Falor, who was a long-time head coach for programs like Western Washington University, works with professional, college, and youth players on mental visualization and mental preparation to compete.
“Athletes are learning that to be intentional on the field means to be intentional in your mental training, too,” Falor said. “It’s a real shift in the culture.”
OL Reign defender Alana Cook sees that mental preparation as key to OL Reign’s semifinal performance Sunday.
“In order to be able to lead and organize, I think I have to be right myself and be able to take care of my own thing,” Cook said.
This increased awareness about mental performance training comes on the heels of the U.S. Women’s National Team’s partnership with Common Goal in a campaign to build mental health resources for soccer. Cook participated in the campaign alongside teammates Megan Rapinoe and Sofia Huerta.

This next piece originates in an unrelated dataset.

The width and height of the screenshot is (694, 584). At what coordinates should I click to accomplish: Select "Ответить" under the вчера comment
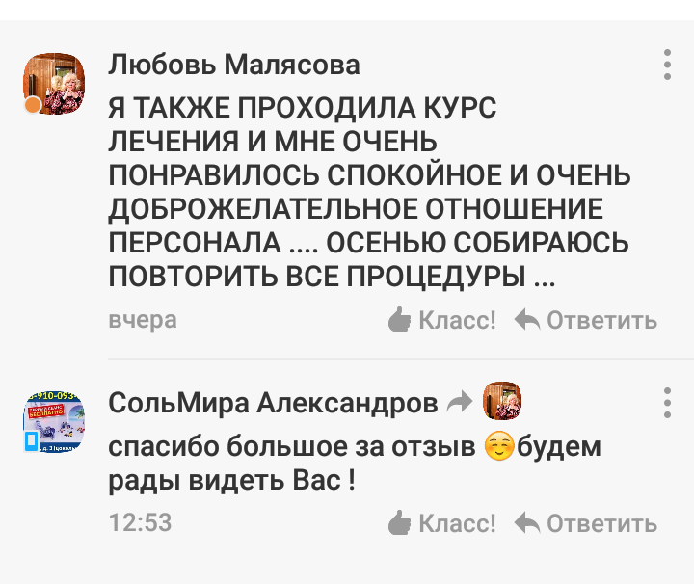point(601,320)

“Speaking for me personally, but I think for all of us, it's obviously been important to take care of your mental health both on and off the field,” Cook said. “I think being able to take on all the pressure and all the adversity, being able to be flexible and adapt to situations, you have to be clear of mind, and you have to be focused and ready to perform.”
This week, Common Goal launched a youth soccer mental health initiative called Create the Space, spearheaded by San Diego Wave and USWNT defender Naomi Girma. Girma and Sophia Smith dedicated their 2023 World Cup to former Stanford teammate Katie Meyer, who died by suicide in March 2022.
Kelly Schloredt, who leads the University of Washington athletic department’s psychological services team, notes that the cluster of college athlete suicides in Spring 2022, including Meyer, has been a catalyst for additional awareness about mental performance in NCAA athletics.
“That series of events really began to open more people’s eyes to this as a real problem,” Schloredt said. “The NCAA is really pushing every athletic department to have mental health services. It’s a unique developmental period of exploration and trying to understand their own identity. And that carries on into professional athletics, too.”
Those approaches are trickling into the NWSL, but access to mental training is still not universal in women’s soccer.
“Access to mental performance and mental health services is definitely still a challenge in women's soccer as a whole,” Bullock said. “It's kind of hit and miss, and sometimes surprising as to which [organizations] offer these services to their athletes. I think that it's primarily due to organizations either not seeing the value or not having the financial resources to add something that feels more like a nice-to-have rather than a need-to-have.”
There is also still a stigma about using these services, Bullock said.
“I think that there is the misconception that there has to be something ‘wrong with you,’” she observed. “Sometimes mental health [and] mental performance services are to help treat a symptom or difficulty. However, it can also be used as a preventative treatment or a way to maximize performance.”
Balcer said she’s grateful to be on a team that understands the value of this mental work. “The stigma is slowly breaking down, and I think part of that has to do with what 2020 brought.”
But at the end of an eight-month season, Balcer said she hopes the team can continue to find purpose in this last push through playoffs.
“You really have to dig in your heart and figure out your why, figure out what brings you joy, because it is a long season that's physically taxing and emotionally taxing,” Balcer said. “The people that are here that I play with bring me joy. We obviously do it to win, but we do it for each other and everyone that's in the locker room, because it's such a special group. So you have to take the people that are currently here and just maximize the opportunity with them.”